Azerbaijan and Armenia engaged in heavy fighting over the disputed Nagorno-Karabakh region on Monday, with both countries ignoring a renewed truce that was meant to come into effect at the weekend.
The truce was agreed on Saturday after a similar deal brokered by Russia a week earlier failed to halt the worst fighting in the South Caucasus since the 1990s.
In both instances, Armenia and Azerbaijan accused one another of breaking the truce within hours of agreed deadlines.
On Monday, ethnic Armenian officials in Nagorno-Karabakh said Azeri forces were shelling their positions in northern and southern areas of the line of contact that divides them.
They recorded another 19 casualties among their troops, pushing the military death toll to 729 since fighting with Azeri forces erupted on September 27; 36 ethnic Armenian civilians have died.
Azerbaijan does not disclose its military casualties; 60 Azeri civilians had so far died.
The Azeri defence ministry said Armenian forces had shelled its positions in the Garanboy, Terter and Aghdam regions of Azerbaijan overnight and said the Agjebedin region was being shelled on Monday morning.
The reports could not immediately be verified.
Azerbaijani President Ilham Aliyev accused Armenian forces of violating the truce, and said in a Twitter post there were “dead and wounded due to these heinous actions”.
More than 1,000 people have been killed since fighting began on September 27, including hundreds of soldiers and dozens of civilians.
Nagorno-Karabakh is inside Azerbaijan but has been controlled by Armenia-backed troops for more than 25 years.
The failure to halt renewed fighting has raised fears of all-out war and humanitarian crisis, while the conflict puts fresh strain on ties between Turkey, which strongly backs Azerbaijan, and its Western allies in NATO.
While Turkey has called for a ceasefire, countries such as France and Germany have criticised Ankara for its fervent and vocal support of Baku in the fight.

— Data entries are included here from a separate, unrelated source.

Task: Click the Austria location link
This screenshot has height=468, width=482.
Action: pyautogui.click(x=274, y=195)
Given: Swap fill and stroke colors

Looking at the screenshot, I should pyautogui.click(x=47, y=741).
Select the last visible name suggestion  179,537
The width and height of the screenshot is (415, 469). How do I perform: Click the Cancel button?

Russia, which has a defence pact with Armenia and sells weapons to both rival countries, could also be at risk of being embroiled into a regional war.

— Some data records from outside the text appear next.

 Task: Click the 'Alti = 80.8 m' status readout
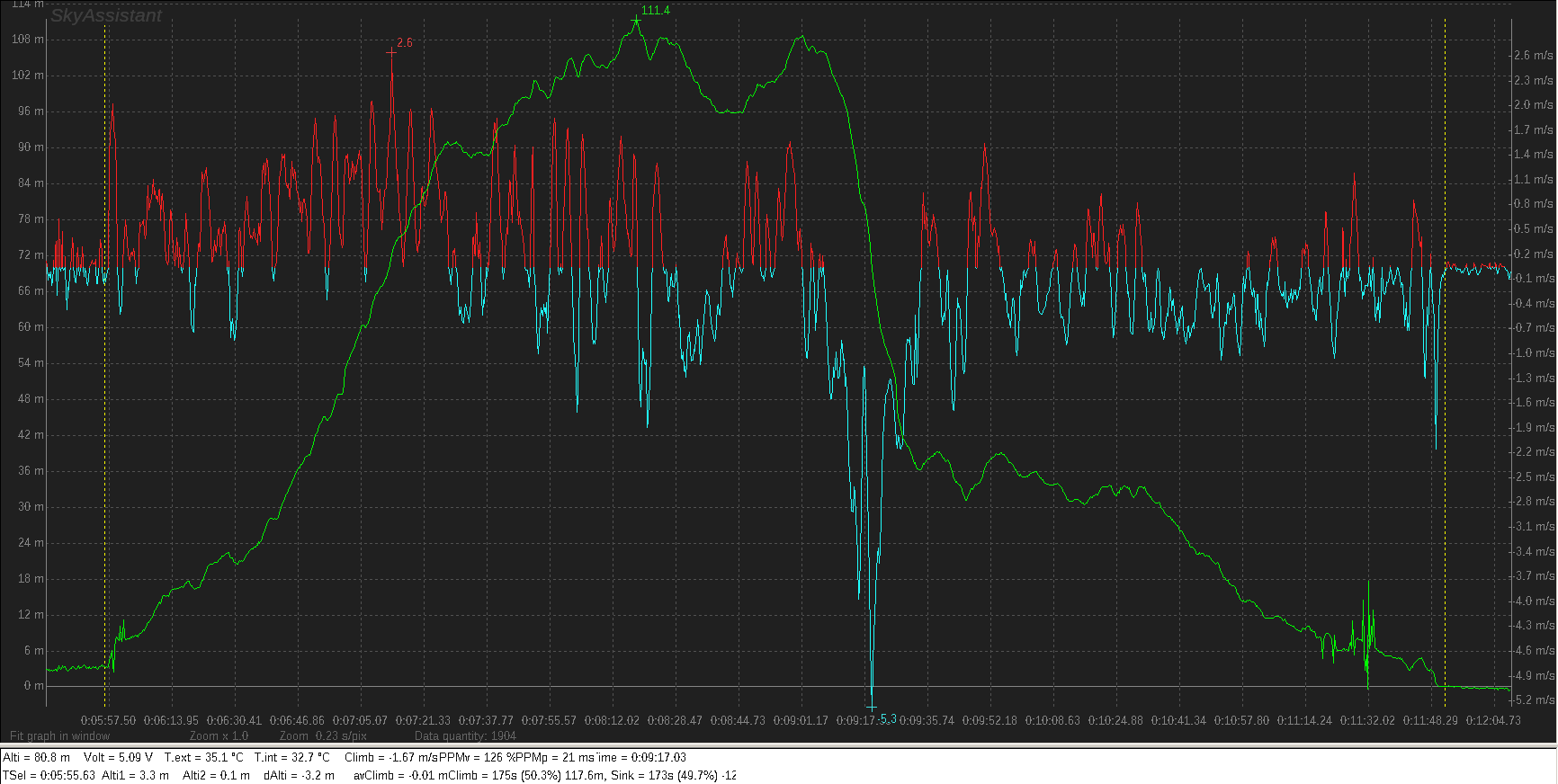pos(37,757)
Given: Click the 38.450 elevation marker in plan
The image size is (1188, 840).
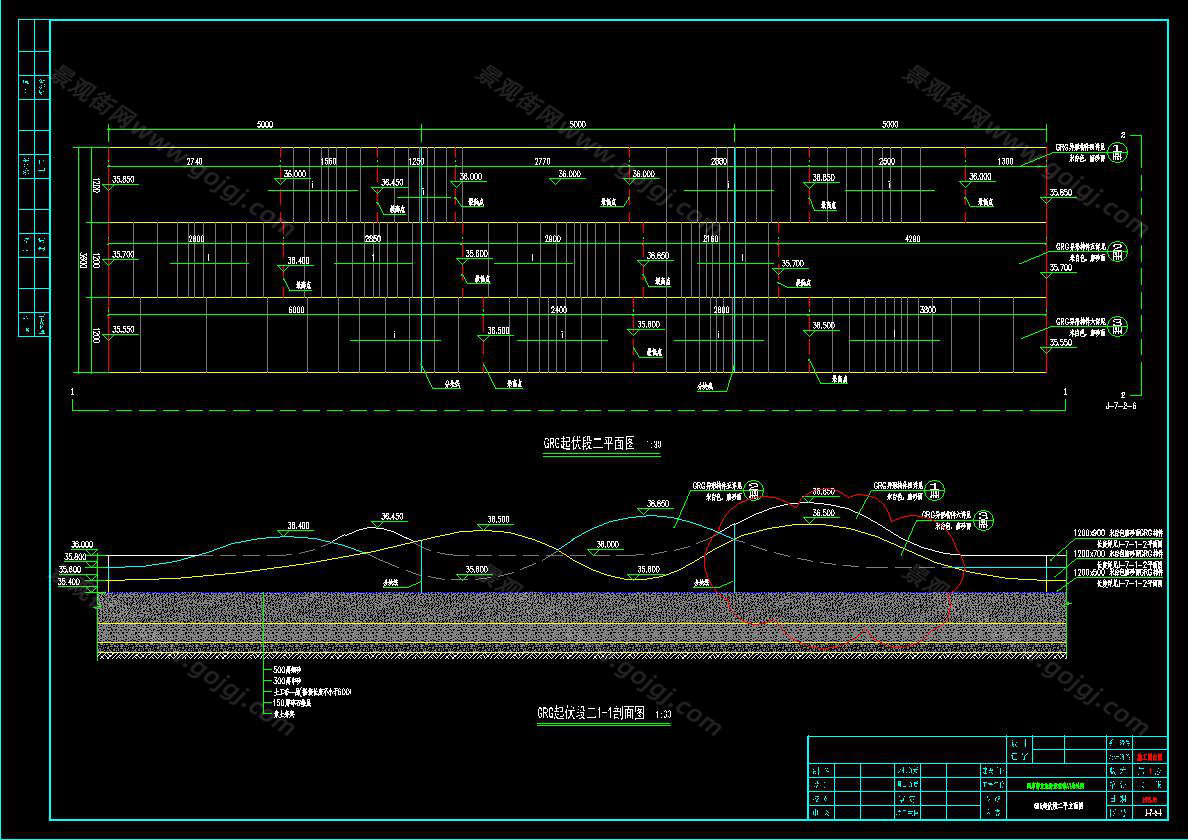Looking at the screenshot, I should 392,183.
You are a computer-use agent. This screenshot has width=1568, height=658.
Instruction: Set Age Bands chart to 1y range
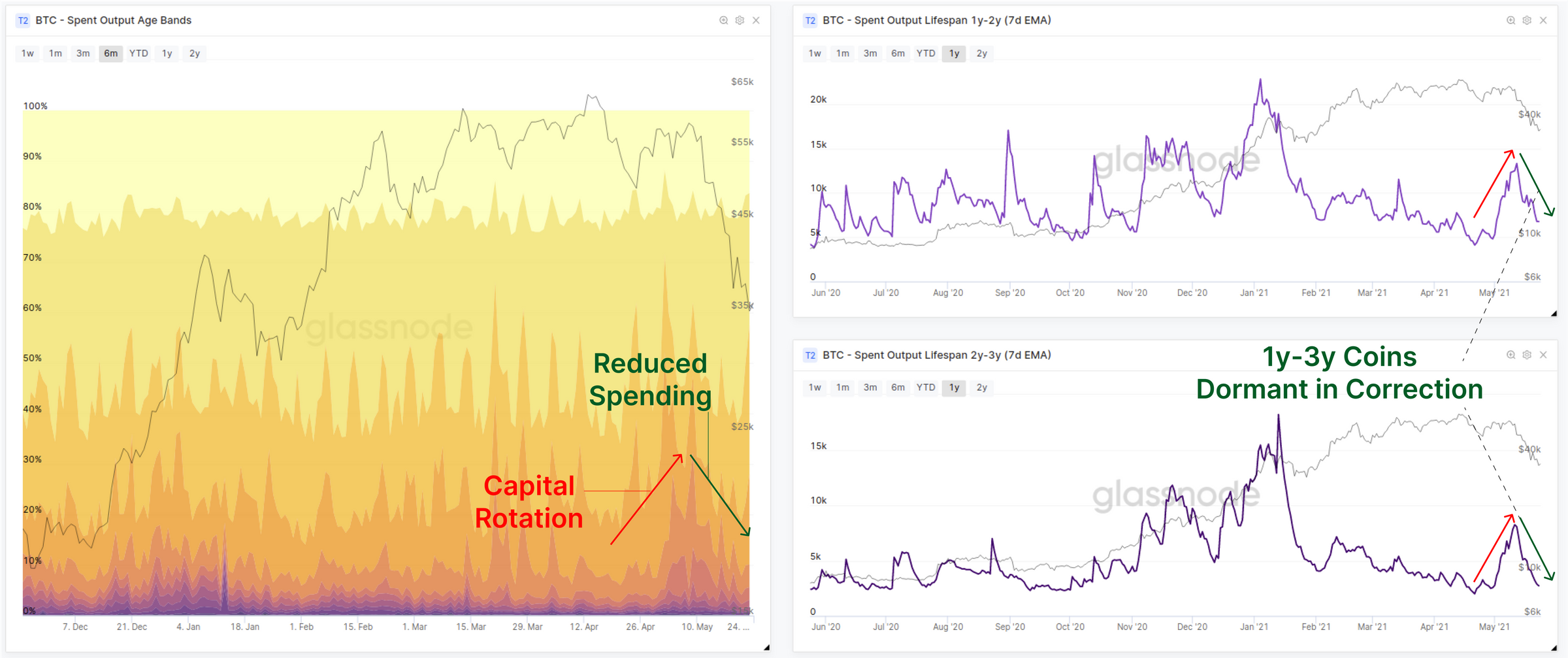pos(167,54)
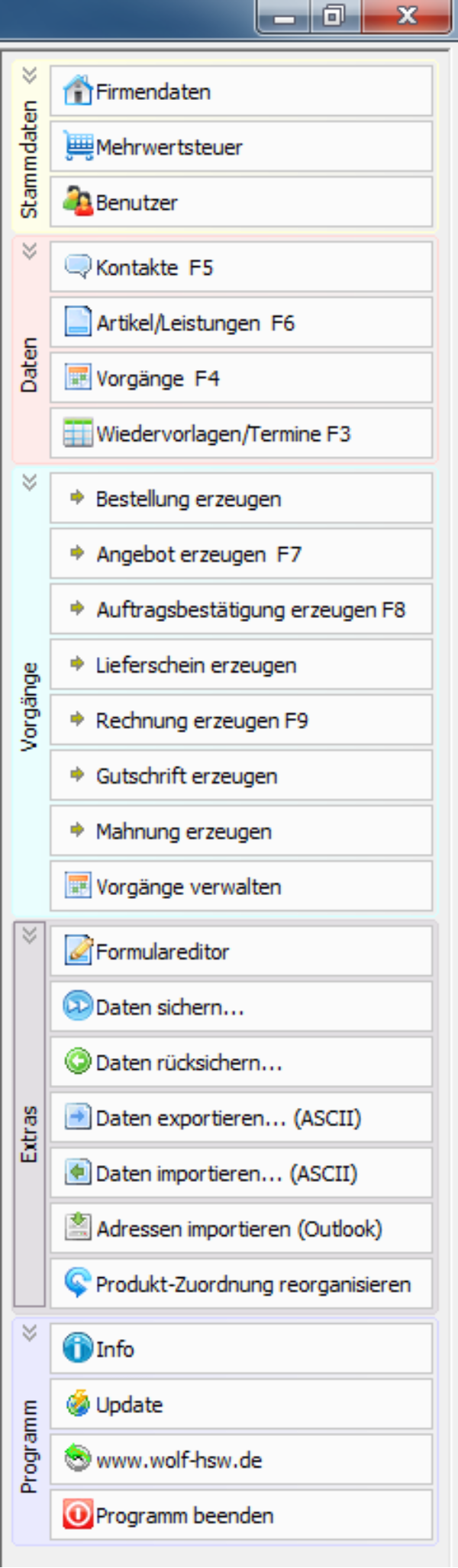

During the night, the Armenian armed forces had subjected the #Goranboy, #Terter, and #Aghdam regions to mortar and artillery fire.
Since this morning, #Aghjabedi region has been under fire.#StopArmenianOccupation #StopArmenianTerror#ArmenianTerrorism #KarabakhisAzerbaijan
— Azerbaijan MOD (@wwwmodgovaz) October 19, 2020
The first truce brokered in Moscow earlier this month was aimed at letting the sides swap detainees and bodies of those killed in the clashes, but it had little effect on the fighting around the enclave.

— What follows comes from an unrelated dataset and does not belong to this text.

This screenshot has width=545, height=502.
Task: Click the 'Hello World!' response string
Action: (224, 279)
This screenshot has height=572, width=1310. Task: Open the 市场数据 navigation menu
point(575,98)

The latest truce was announced after Russian Foreign Minister Sergey Lavrov talked to his Armenian and Azeri counterparts by telephone and called on sides to observe the truce that he mediated a week ago.
On morning of Oct 18, Azerbaijani armed forces launched large-scale attack on southern front. This is second ceasefire agreement that #Azerbaijan does not want or is unable to implement, at the same time manipulating intl community & first & foremost @OSCE MGCC countries. pic.twitter.com/2a7EuwhSoL
— MFA of Armenia🇦🇲 (@MFAofArmenia) October 19, 2020
Russia, France and the United States jointly chair a body called the Minsk Group, which has attempted to help resolve the conflict under the umbrella of the Organization for Security and Co-operation in Europe (OSCE).
UN chief Antonio Guterres on Sunday called on Armenia and Azerbaijan to “fully abide” by the new truce, his spokesman said.